Start hadoop, hive, hue server in the virtual hadoop clusters based on docker

来源：互联网发布：手机优酷无网络连接编辑：程序博客网时间：2024/06/06 12:48

######start hadoop####### refer to "http://tashan10.com/yong-dockerda-jian-hadoopwei-fen-bu-shi-ji-qun/"

1.open three terminals and execute one of the following three commands respectively for each terminal to start three containers from the image at first time.
1)docker run -ti -h master --name master centos:hadoop_hive
2)docker run -ti -h slave1 --name slave1 centos:hadoop_hive
3)docker run -ti -h slave2 --name slave2 centos:hadoop_hive

if it is not the first time to start the three node container, we can execute "docker ps -a" to see the name of those three container:
#####################################################################################################################################
datahub@datahub:~$ docker ps -a
CONTAINER ID IMAGE COMMAND CREATED STATUS PORTS NAMES
beefe2d6832c centos:hadoop_hive "/bin/bash" 2 days ago Up 2 days slave2
ff3aa0faed1f centos:hadoop_hive "/bin/bash" 2 days ago Up 2 days slave1
5738358d2048 centos:hadoop_hive "/bin/bash" 2 days ago Up 2 days master
5166f7fdead5 centos:Hue "/bin/bash" 2 days ago Up 2 days hue_server
#####################################################################################################################################

1)docker start master docker attach master
2)docker start slave1 docker attach slave1
3)docker start slave2 docker attach slave2

notice:这里有几个问题：

(1)Docker容器中的ip地址是启动之后自动分配的，且不能手动更改
(2)hostname、hosts配置在容器内修改了，只能在本次容器生命周期内有效。
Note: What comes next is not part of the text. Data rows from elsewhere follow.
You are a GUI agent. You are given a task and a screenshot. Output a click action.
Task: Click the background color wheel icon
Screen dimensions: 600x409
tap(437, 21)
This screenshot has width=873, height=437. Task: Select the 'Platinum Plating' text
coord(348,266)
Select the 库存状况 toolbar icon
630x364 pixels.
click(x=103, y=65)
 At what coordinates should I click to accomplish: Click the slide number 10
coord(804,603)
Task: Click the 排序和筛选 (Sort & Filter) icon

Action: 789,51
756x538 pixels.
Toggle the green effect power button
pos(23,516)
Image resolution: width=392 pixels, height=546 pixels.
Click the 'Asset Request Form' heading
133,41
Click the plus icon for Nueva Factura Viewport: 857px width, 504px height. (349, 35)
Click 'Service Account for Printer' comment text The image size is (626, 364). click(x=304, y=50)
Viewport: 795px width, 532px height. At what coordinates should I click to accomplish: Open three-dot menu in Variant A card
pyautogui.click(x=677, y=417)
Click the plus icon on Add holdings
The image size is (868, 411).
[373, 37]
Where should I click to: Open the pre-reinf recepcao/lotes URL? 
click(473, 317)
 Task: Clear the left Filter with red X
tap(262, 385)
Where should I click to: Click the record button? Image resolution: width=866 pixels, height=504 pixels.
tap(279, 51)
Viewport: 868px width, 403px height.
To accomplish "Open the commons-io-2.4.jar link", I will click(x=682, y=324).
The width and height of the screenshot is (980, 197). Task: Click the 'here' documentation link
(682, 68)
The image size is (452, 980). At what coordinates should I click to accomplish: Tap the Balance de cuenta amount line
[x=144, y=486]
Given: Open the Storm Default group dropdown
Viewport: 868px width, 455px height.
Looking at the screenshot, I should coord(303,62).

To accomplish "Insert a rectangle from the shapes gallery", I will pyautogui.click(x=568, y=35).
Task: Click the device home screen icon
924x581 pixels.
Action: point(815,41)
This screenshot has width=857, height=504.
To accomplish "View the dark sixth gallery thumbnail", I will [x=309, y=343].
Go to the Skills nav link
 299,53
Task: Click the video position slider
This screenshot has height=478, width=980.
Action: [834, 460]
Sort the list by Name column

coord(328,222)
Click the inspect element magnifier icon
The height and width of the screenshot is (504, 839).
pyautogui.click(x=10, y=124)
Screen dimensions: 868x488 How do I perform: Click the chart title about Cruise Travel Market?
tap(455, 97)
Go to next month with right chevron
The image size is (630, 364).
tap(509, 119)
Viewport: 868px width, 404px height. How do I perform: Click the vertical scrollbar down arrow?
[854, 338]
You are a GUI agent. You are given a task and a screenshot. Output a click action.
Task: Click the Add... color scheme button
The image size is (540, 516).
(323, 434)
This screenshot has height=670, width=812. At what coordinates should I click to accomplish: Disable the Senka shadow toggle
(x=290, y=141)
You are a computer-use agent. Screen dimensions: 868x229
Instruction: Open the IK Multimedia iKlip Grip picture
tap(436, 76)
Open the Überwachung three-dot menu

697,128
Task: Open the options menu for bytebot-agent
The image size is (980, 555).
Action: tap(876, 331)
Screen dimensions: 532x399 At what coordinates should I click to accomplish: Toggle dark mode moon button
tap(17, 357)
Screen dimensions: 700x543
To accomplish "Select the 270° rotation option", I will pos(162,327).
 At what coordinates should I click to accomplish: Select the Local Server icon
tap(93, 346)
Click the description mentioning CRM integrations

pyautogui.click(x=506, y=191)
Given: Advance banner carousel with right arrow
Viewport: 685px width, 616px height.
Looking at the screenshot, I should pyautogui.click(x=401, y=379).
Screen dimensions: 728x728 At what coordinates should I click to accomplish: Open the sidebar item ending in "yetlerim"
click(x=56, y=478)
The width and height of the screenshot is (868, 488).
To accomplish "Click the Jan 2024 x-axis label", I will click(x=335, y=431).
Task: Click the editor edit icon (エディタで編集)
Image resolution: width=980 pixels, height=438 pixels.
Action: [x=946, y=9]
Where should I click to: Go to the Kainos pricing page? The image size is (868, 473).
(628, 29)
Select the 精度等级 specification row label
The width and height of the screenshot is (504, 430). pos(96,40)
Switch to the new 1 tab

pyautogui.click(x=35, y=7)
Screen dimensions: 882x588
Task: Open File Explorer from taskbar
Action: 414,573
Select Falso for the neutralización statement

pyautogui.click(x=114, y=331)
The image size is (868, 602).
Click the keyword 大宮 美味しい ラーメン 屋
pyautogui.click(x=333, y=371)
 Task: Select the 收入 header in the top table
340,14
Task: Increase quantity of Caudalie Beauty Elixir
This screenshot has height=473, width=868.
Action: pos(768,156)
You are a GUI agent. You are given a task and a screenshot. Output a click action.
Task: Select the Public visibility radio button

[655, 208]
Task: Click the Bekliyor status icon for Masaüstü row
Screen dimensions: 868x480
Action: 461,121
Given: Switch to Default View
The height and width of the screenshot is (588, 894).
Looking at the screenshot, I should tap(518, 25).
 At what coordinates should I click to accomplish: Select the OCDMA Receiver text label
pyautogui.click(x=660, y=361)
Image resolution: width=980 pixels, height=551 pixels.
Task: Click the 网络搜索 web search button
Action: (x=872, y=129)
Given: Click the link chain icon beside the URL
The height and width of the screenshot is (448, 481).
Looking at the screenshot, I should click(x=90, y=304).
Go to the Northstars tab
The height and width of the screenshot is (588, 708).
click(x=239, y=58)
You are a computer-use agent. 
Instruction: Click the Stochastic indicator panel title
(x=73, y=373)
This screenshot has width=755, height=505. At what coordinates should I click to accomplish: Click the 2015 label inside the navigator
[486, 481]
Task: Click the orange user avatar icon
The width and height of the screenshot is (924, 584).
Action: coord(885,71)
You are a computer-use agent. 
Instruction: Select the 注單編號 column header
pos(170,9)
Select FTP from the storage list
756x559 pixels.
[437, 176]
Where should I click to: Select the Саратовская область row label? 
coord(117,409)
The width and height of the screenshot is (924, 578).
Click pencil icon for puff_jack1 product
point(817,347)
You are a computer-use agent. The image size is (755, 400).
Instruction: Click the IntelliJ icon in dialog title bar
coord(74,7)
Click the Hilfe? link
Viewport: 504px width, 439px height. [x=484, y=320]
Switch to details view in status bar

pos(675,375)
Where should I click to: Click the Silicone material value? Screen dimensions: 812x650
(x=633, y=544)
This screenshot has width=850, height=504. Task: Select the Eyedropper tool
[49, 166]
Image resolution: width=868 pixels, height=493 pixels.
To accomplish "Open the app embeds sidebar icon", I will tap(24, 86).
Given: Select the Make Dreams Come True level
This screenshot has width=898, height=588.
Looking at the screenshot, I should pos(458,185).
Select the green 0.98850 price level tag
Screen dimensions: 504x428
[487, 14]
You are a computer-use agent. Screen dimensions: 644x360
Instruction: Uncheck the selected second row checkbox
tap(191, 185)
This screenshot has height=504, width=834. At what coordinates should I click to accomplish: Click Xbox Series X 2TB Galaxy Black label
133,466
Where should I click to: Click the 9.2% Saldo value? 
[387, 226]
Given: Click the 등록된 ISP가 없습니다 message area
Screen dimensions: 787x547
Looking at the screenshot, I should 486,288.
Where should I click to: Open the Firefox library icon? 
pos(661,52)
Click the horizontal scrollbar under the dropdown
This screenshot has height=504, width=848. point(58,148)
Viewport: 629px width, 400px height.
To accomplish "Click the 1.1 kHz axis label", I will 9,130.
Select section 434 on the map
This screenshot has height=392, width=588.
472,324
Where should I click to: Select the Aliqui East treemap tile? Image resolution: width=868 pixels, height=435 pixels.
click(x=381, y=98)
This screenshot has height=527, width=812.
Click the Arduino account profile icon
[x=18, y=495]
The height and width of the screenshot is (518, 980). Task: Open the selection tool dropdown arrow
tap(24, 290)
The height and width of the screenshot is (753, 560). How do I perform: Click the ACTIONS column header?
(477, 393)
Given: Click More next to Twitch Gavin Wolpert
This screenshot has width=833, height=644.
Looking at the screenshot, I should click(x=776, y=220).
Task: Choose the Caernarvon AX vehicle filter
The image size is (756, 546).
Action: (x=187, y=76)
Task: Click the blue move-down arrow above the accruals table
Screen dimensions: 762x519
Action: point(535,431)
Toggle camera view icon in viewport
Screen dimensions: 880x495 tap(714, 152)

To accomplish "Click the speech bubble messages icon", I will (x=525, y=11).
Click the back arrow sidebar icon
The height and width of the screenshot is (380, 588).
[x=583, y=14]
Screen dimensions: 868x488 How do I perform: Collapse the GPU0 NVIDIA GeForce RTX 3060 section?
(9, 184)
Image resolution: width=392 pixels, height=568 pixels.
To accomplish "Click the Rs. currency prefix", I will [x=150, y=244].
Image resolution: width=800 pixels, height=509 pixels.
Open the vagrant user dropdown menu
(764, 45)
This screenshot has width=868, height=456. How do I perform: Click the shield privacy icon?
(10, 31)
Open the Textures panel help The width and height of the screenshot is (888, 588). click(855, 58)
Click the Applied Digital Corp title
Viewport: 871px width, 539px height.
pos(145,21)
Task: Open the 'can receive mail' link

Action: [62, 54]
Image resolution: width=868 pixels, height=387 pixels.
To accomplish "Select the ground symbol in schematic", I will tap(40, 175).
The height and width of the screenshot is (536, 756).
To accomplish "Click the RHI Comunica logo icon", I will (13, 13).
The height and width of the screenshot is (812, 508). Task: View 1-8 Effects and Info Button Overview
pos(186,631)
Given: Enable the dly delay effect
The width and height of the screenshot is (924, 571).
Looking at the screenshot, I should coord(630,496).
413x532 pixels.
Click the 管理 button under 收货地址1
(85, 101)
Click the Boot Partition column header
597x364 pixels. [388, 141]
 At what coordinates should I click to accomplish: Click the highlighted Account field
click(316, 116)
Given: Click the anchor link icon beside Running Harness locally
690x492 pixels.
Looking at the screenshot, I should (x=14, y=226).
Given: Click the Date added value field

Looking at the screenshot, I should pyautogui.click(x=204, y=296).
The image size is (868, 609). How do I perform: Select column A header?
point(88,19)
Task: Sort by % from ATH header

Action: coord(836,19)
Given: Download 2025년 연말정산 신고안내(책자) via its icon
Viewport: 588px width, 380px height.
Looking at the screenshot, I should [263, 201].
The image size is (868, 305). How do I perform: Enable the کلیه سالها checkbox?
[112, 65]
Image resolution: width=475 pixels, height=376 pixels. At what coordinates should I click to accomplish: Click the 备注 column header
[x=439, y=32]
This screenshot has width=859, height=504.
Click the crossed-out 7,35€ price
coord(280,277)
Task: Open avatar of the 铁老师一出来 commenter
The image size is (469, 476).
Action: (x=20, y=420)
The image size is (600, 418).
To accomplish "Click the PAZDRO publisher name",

如果容器退出了，重新启动，这两个配置将被还原。且这两个配置无法通过commit命令写入镜像

2.配置hosts

1.通过ifconfig命令获取各节点ip。环境不同获取的ip可能不一样，例如我本机获取的ip如下：
master:172.17.0.2
slave1:172.17.0.6
slave2:172.17.0.7

使用nano /etc/hosts命令将如下配置写入各节点的hosts文件，注意修改ip地址：

172.17.0.2 master
172.17.0.6 slave1
172.17.0.7 slave2

3.配置slaves

(1)在master节点容器中执行如下命令：
root@master:~# cd $HADOOP_CONFIG_HOME/
root@master:~/soft/apache/hadoop/hadoop-2.6.0/etc/hadoop# nano slaves

(2)将如下slave节点的hostname信息写入该文件：
slave1
slave2

(3)启动Hadoop
在master节点上执行start-all.sh命令，启动Hadoop

4.check the hadoop run state
在each node上执行jps命令，结果如下：
master节点:

root@master:~/soft/apache/hadoop/hadoop-2.6.0/etc/hadoop# jps
1223 Jps
992 SecondaryNameNode
813 NameNode
1140 ResourceManager

slave1节点:

root@slave1:~/soft/apache/hadoop/hadoop-2.6.0/etc/hadoop# jps
258 NodeManager
352 Jps
159 DataNode

slave2节点:

root@slave2:~/soft/apache/hadoop/hadoop-2.6.0/etc/hadoop# jps
371 Jps
277 NodeManager
178 DataNode

在master节点上通过命令hdfs dfsadmin -report查看DataNode是否正常启动

######start hive######(all of these steps below are done in master node)
we choose mysql as the metastore of hive(username:hive1,password:hive1)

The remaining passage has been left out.